The postbuckling behavior and imperfection sensitivity of the Shanley-Hutchinson plastic model column introduced by Hutchinson in 1973 are examined. The study covers the initial, buckled state and the advanced postbuckling regime of the geometrically perfect realization as well as its sensitivity to geometric imperfections.

In Section 1, which is concerned with the perfect structure, a new, simple explicit upper bound for all solutions to the problem is found when the tangent modulus at bifurcation vanishes compared to the linear elastic (unloading) modulus. The difference between the upper bound and the solution to an actual problem is determined by an asymptotic expansion involving hyperbolic trial functions (instead of polynomials) which fulfill general boundary conditions at bifurcation and infinity. The method provides an accurate estimate of the maximum load even if it occurs in an advanced postbuckling state.

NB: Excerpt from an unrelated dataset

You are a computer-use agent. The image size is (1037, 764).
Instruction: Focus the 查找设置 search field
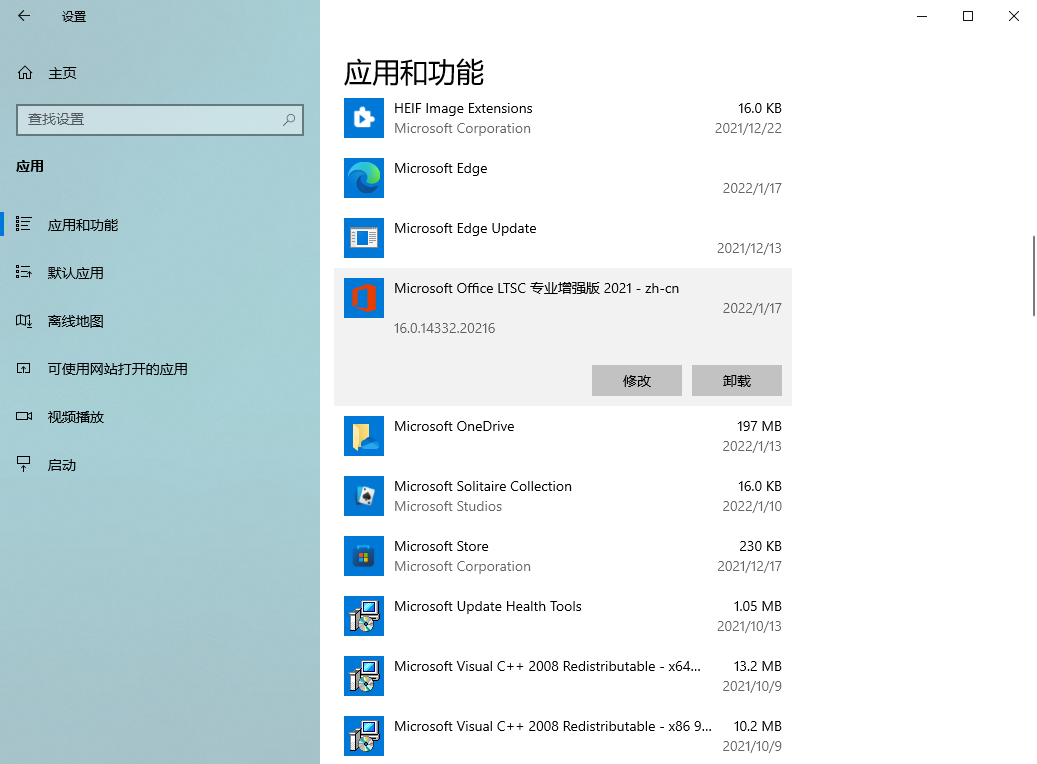[x=159, y=120]
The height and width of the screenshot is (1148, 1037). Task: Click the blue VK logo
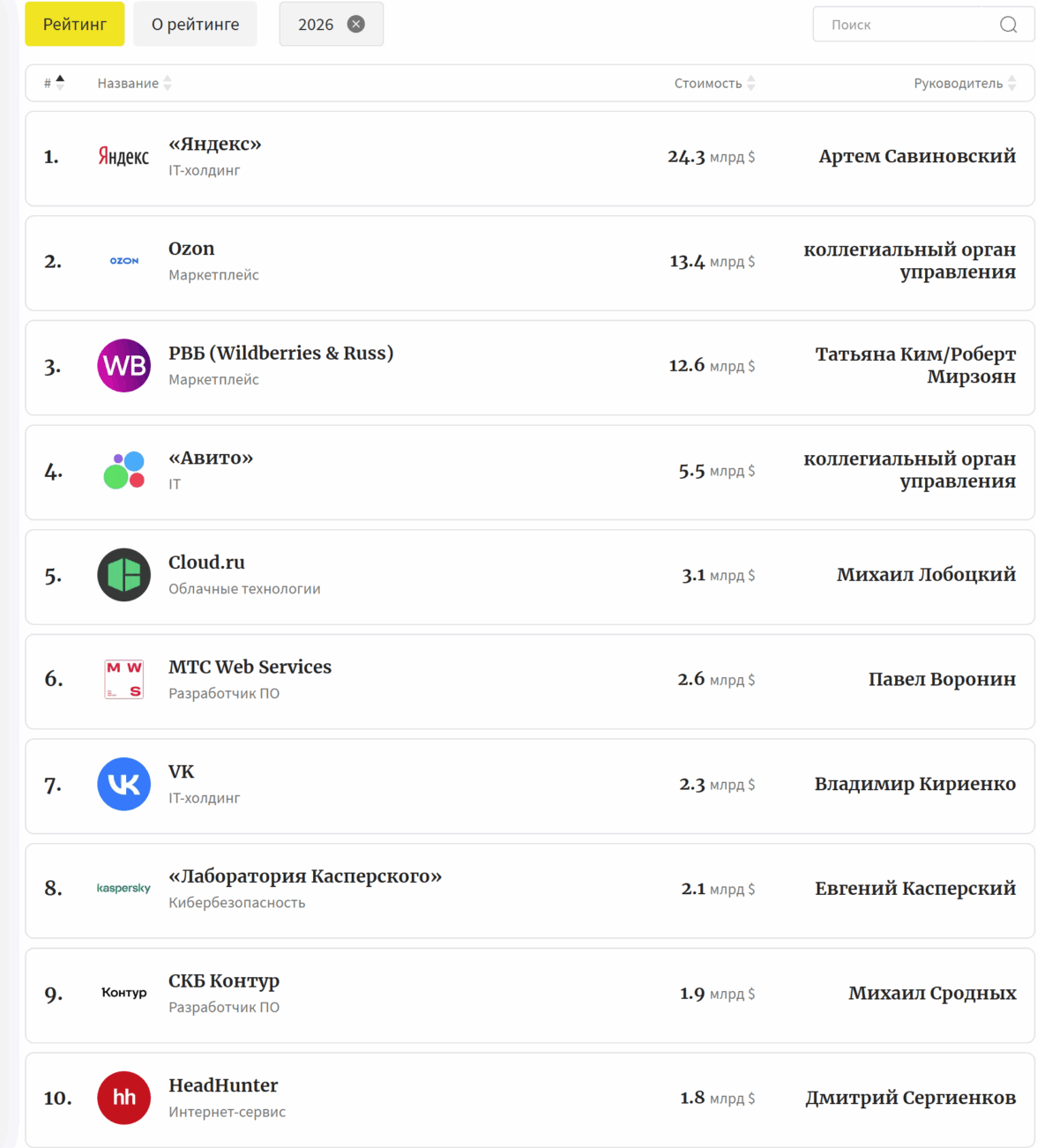point(123,784)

Finally, it is shown that the maximum load is often considerably larger than the bifurcation load.

Section 2 presents a new asymptotic expansion which is utilized to study the imperfection sensitivity of the Shanley-Hutchinson elastic-plastic model column. The method is mainly characterized by three novel features. Firstly, unlike other expansions which are performed around one or maybe two points, ours takes the total postbuckling path of the geometrically perfect structure as its basis, that is, the equilibrium of an imperfect path is written as the postbuckling path of the perfect structure plus an asymptotic contribution. Secondly, the expansion parameter is chosen as the buckling mode amplitude minus its value at initiation of elastic unloading. In this connection, the asymptotic expansion of initiating elastic unloading to the lowest order given by Hutchinson serves as a kind of boundary value for the asymptotic expression. Thirdly, a new and more suitable set of base functions is introduced to enhance the accuracy of the asymptotic expansion for large imperfection levels without compromising the asymptotic behavior for small imperfections. If an asymptotically exact postbuckling solution for the perfect structure around the maximum load has been obtained by some method, be it numerical or asymptotic, then the prediction of the imperfection sensitivity is asymptotically correct.